Polisi Tangkap 3 Tersangka Dugaan Eksploitasi Anak di Ricuh 27 Agustus
Polda Metro Jaya menangkap tiga tersangka atas dugaan eksploitasi anak-anak terlibat dalam kericuhan di Pejompongan Raya, Jakarta Pusat, pada 27 Agustus lalu.
Direktur PPA dan PPO Polda Metro Jaya Kombes Rita Wulandari Wibowo mengungkapkan ketiga tersangka berinisial B, N dan P diduga mengiming-imingi puluhan anak-anak dengan bayaran sekitar Rp55 ribu.
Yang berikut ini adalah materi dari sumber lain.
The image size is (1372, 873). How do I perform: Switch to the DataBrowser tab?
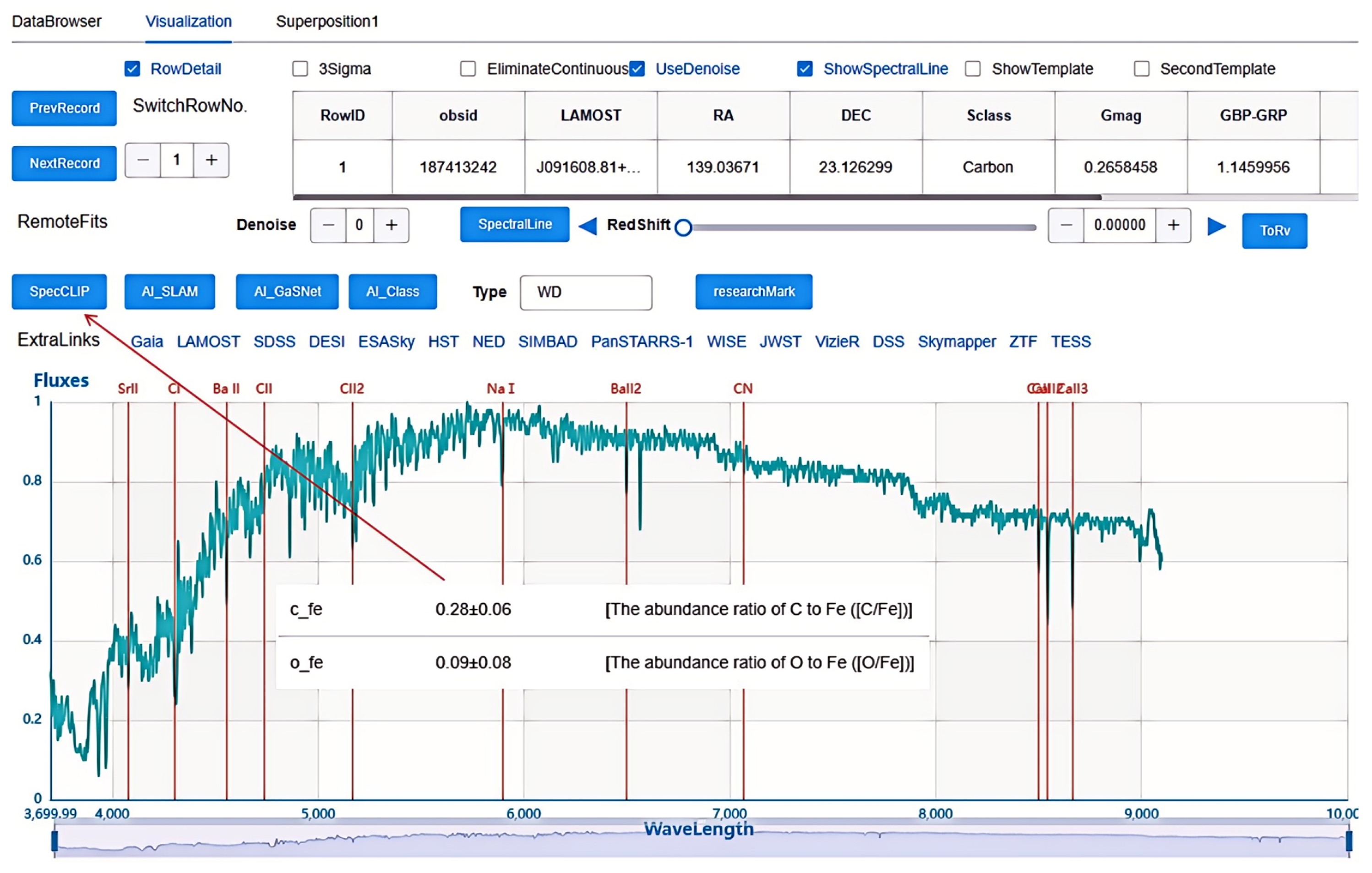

"Ada tiga orang, yaitu inisial B, N dan juga P. Yang mana mereka didapati berdasarkan alat bukti yang sudah kami lakukan analisa. Ada sekian anak masing-masing sudah melakukan, ada indikasi eksploitasi ekonomi," kata Rita dalam konferensi pers di Polda Metro Jaya, Sabtu (12/9).
Rita menyampaikan modus ketiga pelaku dengan memprovokasi anak-anak sekaligus mengiming-imingi mereka bayaran dengan nominal bervariasi.
"Jadi mereka mempengaruhi, memprovokasi anak-anak untuk dilibatkan dalam kegiatan aksi unjuk rasa dengan iming-iming sejumlah uang. Dari pelaku atas nama, panggilannya B atau inisialnya adalah F, dia sudah berhasil merekrut 53 anak," kata dia.
Lalu, tersangka berinisial N yang disebut merekrut 22 anak yang masing-masing diberikan rencana uang sebesar Rp50 ribu.
Lalu yang terakhir adalah tersangka berinisial P yang disebut berhasil mengumpulkan 8 anak yang rencana diberikan Rp40 ribu.
Rita juga menyampaikan bahwa ketiga pelaku mendapat keuntungan ekonomi atas aksinya itu.
Ia menyebut berdasarkan penelusuran awal polisi, tersangka B mendapat keuntungan sebesar Rp2.350.000, N sebesar Rp842.500, dan P sebesar Rp250.000.
"Namun ini baru berdasarkan bukti yang terlihat, sementara ada beberapa hal yang memang kami perlu dalami bahwa ada kegiatan-kegiatan transaksi yang lain yang perlu pembuktian lebih lanjut," kata Rita.